Updated: September 3, 2021 10:36:07 am
Chief Justice of India N V Ramana expressed concern Thursday over attempts by a section of the media to give communal colour to news and flagged lack of accountability of social media and digital platforms, saying they do not respond to complaints even from judges.
“The problem is everything in this country is shown with a communal angle by a section of the media… The country is going to get a bad name ultimately,” the CJI said.
He made these remarks while hearing a batch of petitions — the Bench also comprised Justices Surya Kant and A S Bopanna — which sought action against news channels for presenting news of the Tablighi Jamaat meeting at the Nizamuddin Markaz in Delhi last year with alleged communal overtones.
Expressing anguish over the manner in which social media and digital platforms tarnish institutions at times, the CJI said: “There seems to be no control on web portals. They can publish anything they like. If you go to YouTube, so much is shown in a minute. How much fake news and distortions take place! There is no control. Anybody can start any channel, any TV.”
He said the platforms do not respond to queries on what they publish. “These channels… there is no accountability… They never respond… This is the condition of institutions, forget individuals,” he said, adding “they consider only people who are powerful. Institutions, common man, judges, they do not.
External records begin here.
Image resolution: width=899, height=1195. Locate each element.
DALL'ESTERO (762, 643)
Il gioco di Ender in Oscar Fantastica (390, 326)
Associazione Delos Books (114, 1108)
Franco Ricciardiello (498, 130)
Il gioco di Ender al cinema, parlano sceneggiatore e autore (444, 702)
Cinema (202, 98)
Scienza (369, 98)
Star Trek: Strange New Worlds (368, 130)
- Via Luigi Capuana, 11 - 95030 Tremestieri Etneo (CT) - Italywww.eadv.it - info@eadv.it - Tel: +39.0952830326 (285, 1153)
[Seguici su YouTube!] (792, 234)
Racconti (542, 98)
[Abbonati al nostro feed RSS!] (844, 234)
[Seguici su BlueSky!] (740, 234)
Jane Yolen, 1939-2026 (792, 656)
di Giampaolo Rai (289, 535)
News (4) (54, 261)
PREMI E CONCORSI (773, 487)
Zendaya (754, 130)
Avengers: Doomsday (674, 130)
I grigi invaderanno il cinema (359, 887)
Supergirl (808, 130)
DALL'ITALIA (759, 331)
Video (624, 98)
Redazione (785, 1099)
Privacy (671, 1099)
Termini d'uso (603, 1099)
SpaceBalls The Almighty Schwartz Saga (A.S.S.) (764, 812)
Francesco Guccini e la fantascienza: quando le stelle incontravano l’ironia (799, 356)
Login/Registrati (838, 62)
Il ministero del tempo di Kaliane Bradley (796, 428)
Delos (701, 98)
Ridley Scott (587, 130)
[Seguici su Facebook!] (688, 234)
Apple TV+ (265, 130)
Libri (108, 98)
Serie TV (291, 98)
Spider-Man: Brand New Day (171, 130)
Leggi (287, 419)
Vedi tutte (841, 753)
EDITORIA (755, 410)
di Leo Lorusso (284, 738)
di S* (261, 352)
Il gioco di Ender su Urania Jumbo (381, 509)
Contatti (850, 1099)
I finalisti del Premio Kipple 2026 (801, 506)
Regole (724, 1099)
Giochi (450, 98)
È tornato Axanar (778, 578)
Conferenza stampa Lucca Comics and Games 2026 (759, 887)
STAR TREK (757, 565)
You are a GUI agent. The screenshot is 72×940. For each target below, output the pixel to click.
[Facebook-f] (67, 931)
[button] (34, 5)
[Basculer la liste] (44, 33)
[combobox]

This is what we have seen”.
Senior Advocate Sanjay Hegde, appearing for one of the petitioners, referred to the suspension of his account by Twitter and said he had filed a petition regarding this before the Delhi High Court.
Solicitor General Tushar Mehta, appearing for the Centre, said the government wanted viewers to get the news as it is. The government’s attempt, he said, is to balance freedom of the press and the citizen’s right to get unadulterated news.
Responding to the CJI’s concerns, Mehta said there was also the problem of “planted stories” on portals. “Not only communal, but also planted stories,” he said.
The bench sought to know if he was saying that no regulation is required for such platforms. “You have a regulatory regime for TV and papers. Are you saying these web portals and YouTube channels don’t require any regulation?”. It asked if there is any self-regulatory mechanism in place.
Mehta said there is a regulatory regime now for SM and OTT platforms and referred to The Information Technology (Intermediary Guidelines and Digital Media Ethics Code) Rules, 2021.
The Rules, he said, call for appointment of an Indian resident as the grievance redressal officer. He said the Rules have been challenged in various High Courts and the Centre has filed a petition seeking transfer of all these cases to the Supreme Court.
He also cited the Cable Television Networks (Amendment) Rules, 2021, saying it provides for two layers of self-regulation and then oversight by a government committee. He said the government wants only minimum statutory control.
The bench said it will hear the matter again, along with the transfer petition by the Centre, after six weeks.